In this article, we will introduce the basic ideas behind graph neural networks (GNNs) through an analogy with convolutional neural networks (CNNs), which are very well known due to their prevalence in the field of computer vision. In fact, we'll see that convolutional nets are an example of GNNs, albeit one where the underlying graph is very simple, perhaps even boring. Once we see how to think of a convolutional net through this lens, it won't be hard to replace that boring graph with more interesting ones, and we'll arrive naturally at the general concept of GNN.

After that, we will survey some applications of GNNs, including our use here at dida.

But let's start with the basics.

# Graphs

A *graph* is simply a set of so-called *vertices* or *nodes*, which we typically represent as dots on the page, together with a set pairs of vertices, called *edges *or *links*, which we depict as arrows connecting the vertices. (The precise definitions and terminology vary quite a bit, but this will not cause confusion here). It's also very common to attach labels to the vertices and edges.

Graphs are a fundamental concept in computer science and combinatorics, but they are also widely used in practical applications to represent any kind of network of entities, such as

social networks, where nodes represent people and edges can represent a friendship relationship;

webpages and hyperlinks between them, or academic papers and citations;

constituent steps of a complex process and dependency relationships between them.

A nice introductory book about graphs and network science is “Linked:The New Science of Networks” by Albert-László Barabási.

# Graph theory meets machine learning

Graph neural networks are a category of machine learning models which are tailor-made to learn from data structured in graph form.

While it is often possible to massage a graph into a form that can serve as input to other ML methods, GNNs have the advantage of working directly with graph data, and, therefore, a higher potential to learn fine details from and about the topology of the network.

## Analogy with convolutional nets

To understand how GNNs work, and be able to appreciate some of the finer details of the story, let's make an analogy with the popular convolutional networks, which are ubiquitous in computer vision tasks. A single convolutional layer is simply a procedure that computes, for each pixel $$p$$ of an image, an output, or *label*, $$\mathrm{out}(p)$$ based on inputs, or *attributes*, $$\mathrm{in}(p)$$ of the pixel in question and of its immediate neighbors.
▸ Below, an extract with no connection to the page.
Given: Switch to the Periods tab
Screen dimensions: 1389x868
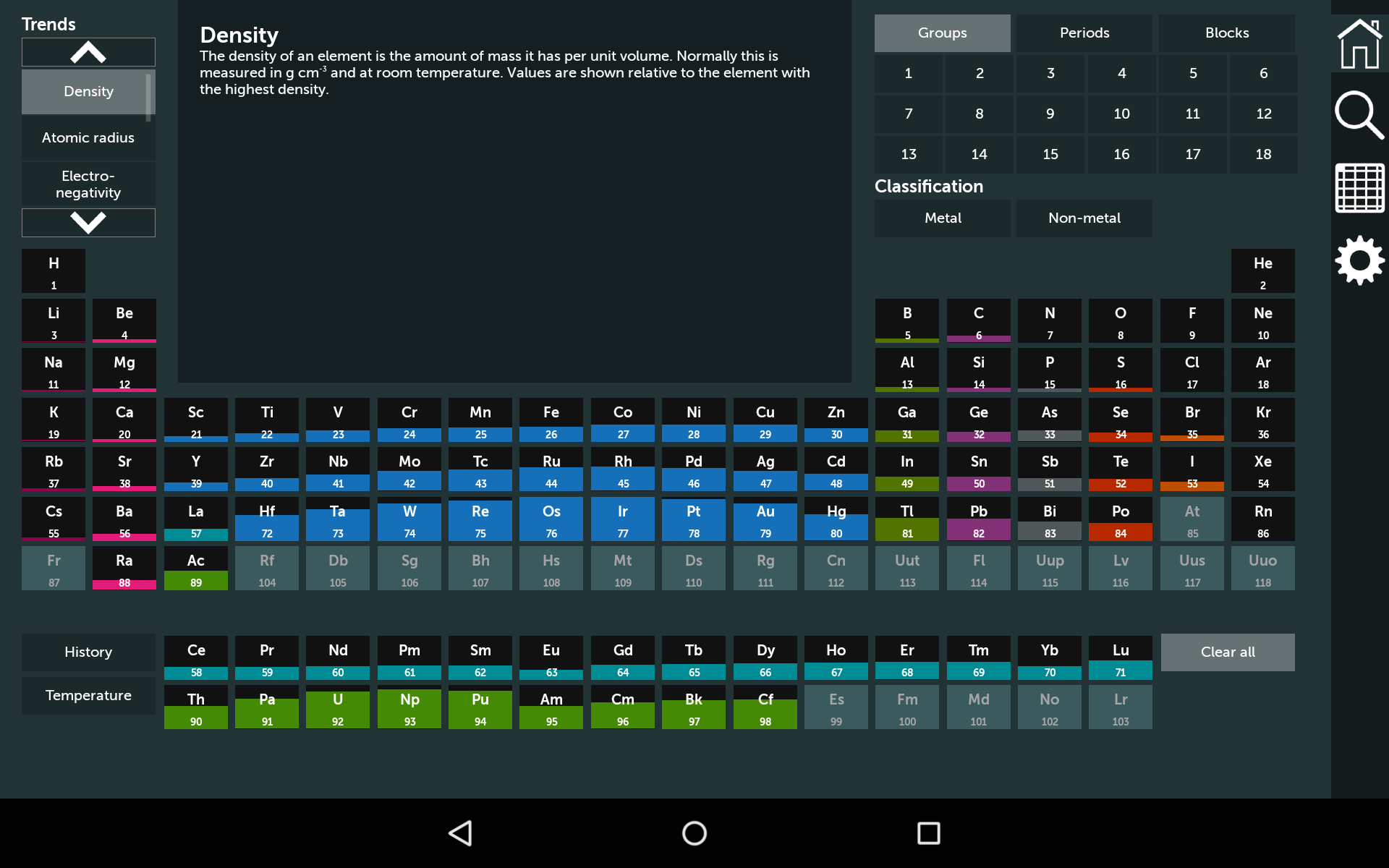Looking at the screenshot, I should pyautogui.click(x=1084, y=33).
Now, let's look at this single convolutional layer in a somewhat strange way. Let's think of a small 3 × 3 grid in our image as a little graph; each pixel is represented by a vertex, and the fact that this pixel has 8 immediate neighbors is represented by edges of the graph.
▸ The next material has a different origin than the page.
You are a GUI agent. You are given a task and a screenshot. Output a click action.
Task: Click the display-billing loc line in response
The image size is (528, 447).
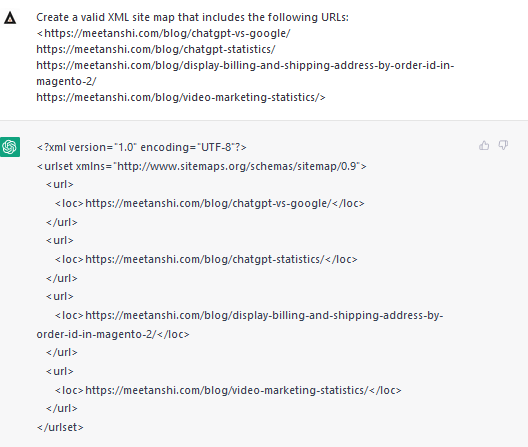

The entire image would then be represented by a huge graph where each node has 8 incoming edges and 8 outgoing edges, each of them labeled by a cardinal direction. (We will not worry about pixels near the boundary of the image, for which the situation is slightly different, of course.)

With this in place, we can now think of a convolutional layer as a procedure as follows:

Each node of our graph (representing a pixel) starts with some attributes. To fix the ideas, let's assume this is the first layer in a deeper neural network and the attributes of the node are just the RGB values of the pixel.
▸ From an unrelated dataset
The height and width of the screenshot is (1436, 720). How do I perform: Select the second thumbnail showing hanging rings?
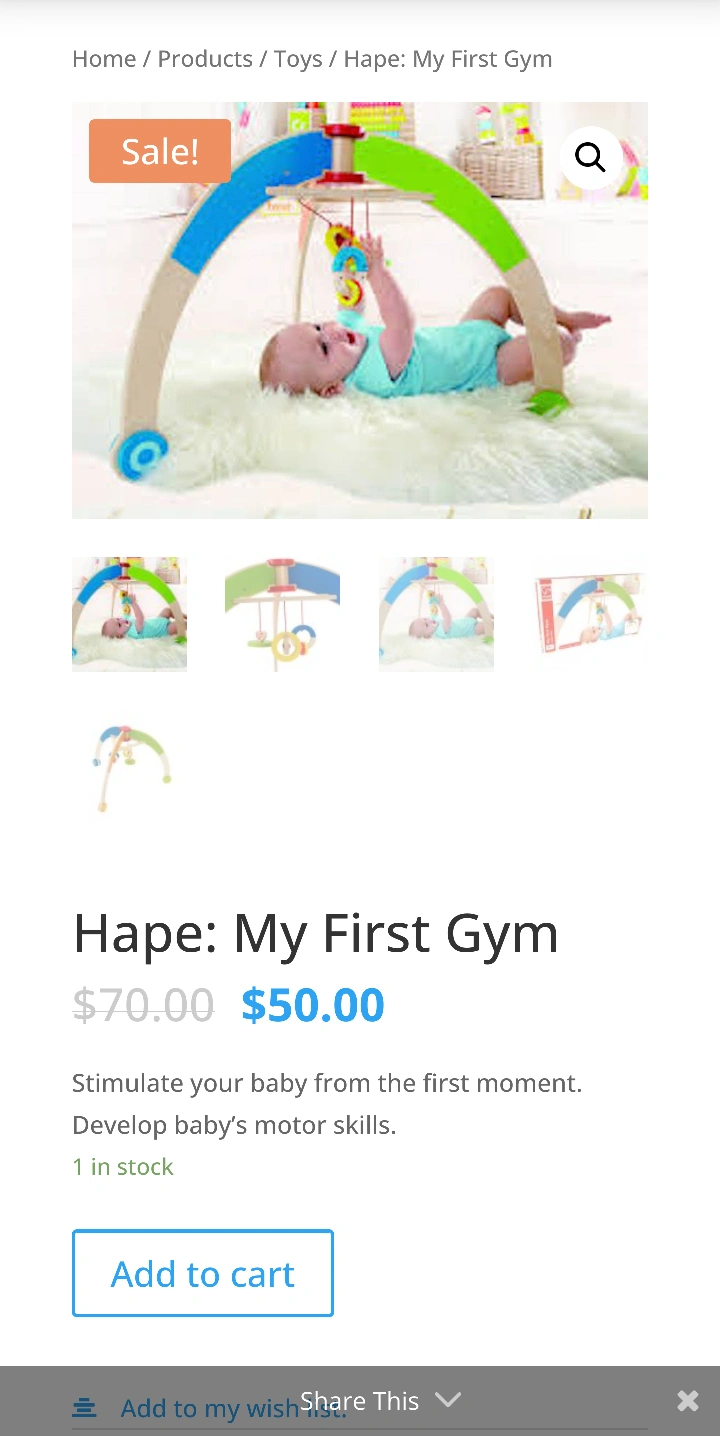point(283,614)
Each node receives a “message” from the nodes connected to it (which in this case are just the neighboring pixels), for a total of 8 messages. The content of the message, again, is just the RGB value of the pixel represented by the origin of the edge in question — the pixel doesn't “know” any other information it could pass along, anyway.

For each node, a fixed formula is used to compute an output value in terms of the attributes of the node and the content of the messages it received.

Let's clarify the role of edge labels in the above. You can think of them as the “envelope” of the message. When a pixel receives a message, it learns about the RGB value of a neighbor in a *specific* direction. If we didn't label the edges with the cardinal directions, the destination node would only learn that *some* neighbor has the passed RGB value. As a result, the output of a given pixel could only be computed in terms of the (unordered) *set* of RGB values of its neighbors neighbors—which, as we know, is *not* how CNNs work.

A formula for the convolutional layer, written in graphy flavor, is as follows:

$$\mathrm{out}(p) = \sigma\left(w_O \cdot \mathrm{in}(p) + \sum_{q \xrightarrow{D} p} w_D \cdot \mathrm{in}(q)\right)$$

Here, $$p$$ and $$q$$ denote nodes, $$D \in \{N, S, W, E \dots \}$$ denotes one of the 8 cardinal directions, $$w_D$$ is a weight of the convolutional layer (associated to the direction $$D$$), and the subscript of the summation sign indicates that the sum is over all nodes $$q$$ connected to $$p$$, with $$D$$ denoting the label of the edge connecting them. There's also an additional weight $$w_O$$ associated to the input value of $$p$$ itself. Finally, $$\sigma$$ denotes an activation function.

## Graph neural networks

A graph neural network is a generalization of the idea of the subsection above, where we simply remove several of the special features of the image example:

A node doesn't need to have a fixed number of incoming or outgoing edges

There can be several edges of a fixed kind (or none at all) reaching a given node.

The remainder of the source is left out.